David Dodd

Personal information
- Full name: David Dodd
- Date of birth: 1 February 1985 (age 40)
- Place of birth: Southport, Australia
- Height: 1.85 m (6 ft 1 in)
- Position(s): Central Midfielder

Youth career
- Palm Beach
- 2000–2002: QAS

Senior career*
- Years: Team / Apps / (Gls)
- 2005–2007: Lancaster City
- 2007: Palm Beach
- 2008–2010: Brisbane Roar / 23 / (1)
- 2010–2011: Manly United / 15 / (2)
- 2011–2013: Edgeworth Eagles / 36 / (4)
- 2014: Murwillumbah / 11 / (1)

= David Dodd (soccer) =

Australian footballer

David Dodd (born 1 February 1985 in Southport, Queensland, Australia) is an Australian footballer who plays for Edgeworth Eagles in the NBN State Football League. He had previously played for Brisbane Roar.
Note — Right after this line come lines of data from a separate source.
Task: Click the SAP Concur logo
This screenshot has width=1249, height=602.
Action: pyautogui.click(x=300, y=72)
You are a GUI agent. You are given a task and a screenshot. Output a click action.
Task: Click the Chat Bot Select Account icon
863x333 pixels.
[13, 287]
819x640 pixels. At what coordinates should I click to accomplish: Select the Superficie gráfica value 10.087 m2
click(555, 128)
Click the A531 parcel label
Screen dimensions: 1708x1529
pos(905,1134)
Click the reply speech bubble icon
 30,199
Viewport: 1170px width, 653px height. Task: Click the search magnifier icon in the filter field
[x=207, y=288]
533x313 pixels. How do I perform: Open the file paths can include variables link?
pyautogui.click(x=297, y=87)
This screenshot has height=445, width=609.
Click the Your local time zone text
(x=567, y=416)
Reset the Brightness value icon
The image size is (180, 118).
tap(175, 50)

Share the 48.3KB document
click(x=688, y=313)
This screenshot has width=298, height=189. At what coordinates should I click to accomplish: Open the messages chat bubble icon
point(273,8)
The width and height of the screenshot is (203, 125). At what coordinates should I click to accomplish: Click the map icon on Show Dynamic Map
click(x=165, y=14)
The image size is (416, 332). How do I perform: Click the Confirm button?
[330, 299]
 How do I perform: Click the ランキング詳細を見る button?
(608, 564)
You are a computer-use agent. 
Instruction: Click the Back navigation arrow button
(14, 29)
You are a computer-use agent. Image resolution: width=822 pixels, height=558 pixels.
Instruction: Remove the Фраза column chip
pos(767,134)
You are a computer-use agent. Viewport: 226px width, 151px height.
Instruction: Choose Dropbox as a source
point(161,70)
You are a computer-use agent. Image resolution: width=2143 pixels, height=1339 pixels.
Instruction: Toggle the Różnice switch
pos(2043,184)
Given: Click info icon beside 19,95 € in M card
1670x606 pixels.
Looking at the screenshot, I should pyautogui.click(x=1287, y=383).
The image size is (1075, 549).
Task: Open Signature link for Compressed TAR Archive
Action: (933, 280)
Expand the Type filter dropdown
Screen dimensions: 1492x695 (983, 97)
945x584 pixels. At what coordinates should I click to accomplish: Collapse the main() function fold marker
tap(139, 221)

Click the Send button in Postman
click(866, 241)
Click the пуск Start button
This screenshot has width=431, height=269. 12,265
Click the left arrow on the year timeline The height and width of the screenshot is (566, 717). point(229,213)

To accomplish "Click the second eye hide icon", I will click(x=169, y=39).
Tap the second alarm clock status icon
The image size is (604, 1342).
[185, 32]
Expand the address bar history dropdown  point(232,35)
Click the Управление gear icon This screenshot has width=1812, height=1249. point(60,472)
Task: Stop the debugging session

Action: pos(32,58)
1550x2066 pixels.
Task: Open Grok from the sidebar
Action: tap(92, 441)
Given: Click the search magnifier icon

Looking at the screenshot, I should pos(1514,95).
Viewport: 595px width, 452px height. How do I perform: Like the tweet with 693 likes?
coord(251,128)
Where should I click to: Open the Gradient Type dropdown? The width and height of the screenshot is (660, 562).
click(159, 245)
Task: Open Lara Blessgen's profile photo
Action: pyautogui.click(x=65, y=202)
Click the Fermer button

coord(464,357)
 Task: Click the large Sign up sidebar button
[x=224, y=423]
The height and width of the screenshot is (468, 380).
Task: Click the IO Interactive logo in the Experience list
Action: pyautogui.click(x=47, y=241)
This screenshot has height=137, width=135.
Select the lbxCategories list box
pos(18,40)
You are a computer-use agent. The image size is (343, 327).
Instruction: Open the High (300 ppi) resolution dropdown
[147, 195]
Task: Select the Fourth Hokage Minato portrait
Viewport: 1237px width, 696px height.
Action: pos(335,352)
His brother Karl Dodd has also played in the A-League for various clubs including Brisbane Roar and Wellington Phoenix.

==A-League statistics==

| Club | Season | League^{1} |  | Cup |  | International^{2} |  | Total |  |
| Apps | Goals | Apps | Goals | Apps | Goals | Apps | Goals |
| Brisbane Roar | 2008–09 | 8 | 0 | 0 | 0 | 0 | 0 | 8 | 0 |
| Brisbane Roar | 2009–10 | 15 | 1 | 0 | 0 | 0 | 0 | 15 | 1 |
| Total |  | 23 | 1 |  |  |  |  | 23 | 1 |

^{1} – includes A-League final series statistics

^{2} – includes FIFA Club World Cup statistics; AFC Champions League statistics are included in season commencing after group stages (i.e. ACL and A-League seasons etc.)